考古成果揭示,早在3.7万年前,就有人类在青海高原上生活。柴达木盆地边缘的冷湖1号遗址、小柴旦湖遗址均发现了旧石器时代晚期的人类遗存,当时的柴达木盆地气候要比现在温暖湿润,人们在湖边过着狩猎采集的生活,在漫长的岁月里向周边迁徙、扩散。

图源:青海省博物馆

到了1万年前,人类的足迹开始出现在青海湖周边。如今的黑马河、江西沟等环湖路上的重要驿站,都曾发现过万年前的古人类遗迹。

青藏高原史前时代遗址分布图

(图源:《史前时代人类向青藏高原扩散的过程与动力》)

大约从5300年前开始,河湟谷地终于开始登上舞台。来自东方的仰韶文化族群与河湟本土文化族群相会,共同催生了灿烂的马家窑文化,这是一个创造了人类彩陶艺术巅峰的史前文化,从甘肃临洮到青海柳湾,彩陶一路淌成了河。

仰韶 – 马家窑时期主要考古学文化分布图

(图源:青格历史《史前中国》)

马家窑彩陶器型之精美、纹饰之繁复、数量之庞大、保存之完好,世界罕见!

出土于青海大通县的“舞蹈纹彩陶盆”是我国195件禁止出境展览的国宝之一,现藏于中国国家博物馆。盆内壁绘有五人一组、手拉着手的舞蹈图案,生动地再现了5000年前先民们的集体活动。这为我们了解先民们的生产力水平、社会组织、精神信仰等等,提供了不可多得的参照物。

舞蹈纹彩陶盆

位于河湟谷地腹地的乐都柳湾遗址,更是出土了超过17000件彩陶,是中国乃至世界罕见的彩陶集中出土地,是名副其实的“彩陶王国”。这些彩陶和一同出土的石刀、骨铲、石磨盘等工具,共同证明了早在四五千年前,河湟先民们就在这片土地上,创造了辉煌灿烂的农耕文明。

柳湾彩陶博物馆

不仅如此,马家窑彩陶还一路向西传播,影响远及中亚以及印度河流域,这条文化传播路线被称为“彩陶之路”,是两千多年以后“丝绸之路”的前身。

图源:临夏州博物馆

延续了一千多年之后,随着气候变迁,马家窑文化逐渐淡出历史舞台,取而代之的是齐家文化。如果说马家窑文化的关键词是“彩陶”,那么齐家文化的关键词则就是“青铜”

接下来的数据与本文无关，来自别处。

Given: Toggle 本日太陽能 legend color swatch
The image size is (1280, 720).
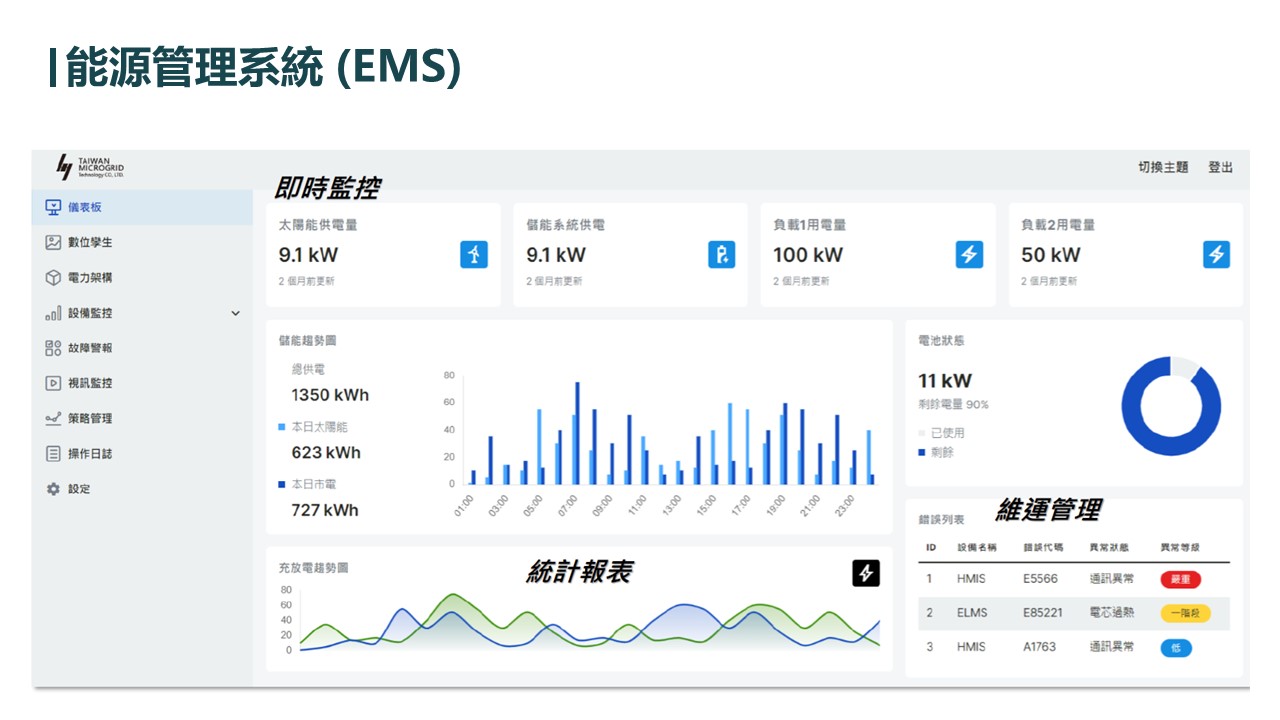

约从距今4000多年前开始,欧亚大陆上的古人类开始了大规模的迁徙,河湟地区迎来了中国历史上的第一波青铜潮。从河西走廊到河湟谷地,分布着“西城驿-齐家冶金共同体”。

图源:青海省博物馆

青铜技术从这里开始走向成熟,而后进一步扩散至中原地区,催生了东亚历史上第一个广域王权国家——二里头青铜文明,也就是史书中记载的夏王朝。

二里头时期的文化格局

(图源:青格历史《史前中国》)

史载:“禹兴于西羌”,夏王朝的建立者大禹是从西羌部族走出来的,这或许反映的正是齐家文化与中原文化之间的紧密联系。

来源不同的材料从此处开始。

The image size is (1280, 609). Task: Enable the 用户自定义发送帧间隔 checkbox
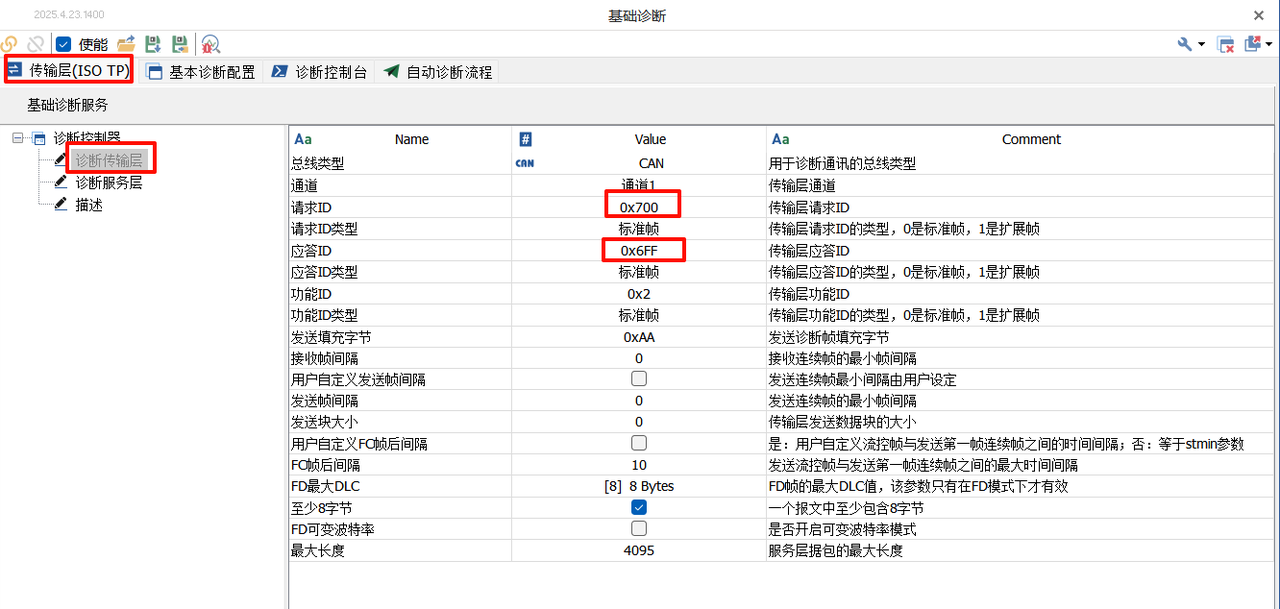[x=638, y=378]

齐家文化之后,青海步入了以卡约文化、辛店文化、诺木洪文化等为代表的青铜时代,而此时的中原地区则进入了商、周时期。

图源:青格历史《羌笛悠悠》讲义

无论是商王朝经常讨伐的“羌人”,还是周穆王曾经到访过的西王母瑶池,都与青海息息相关。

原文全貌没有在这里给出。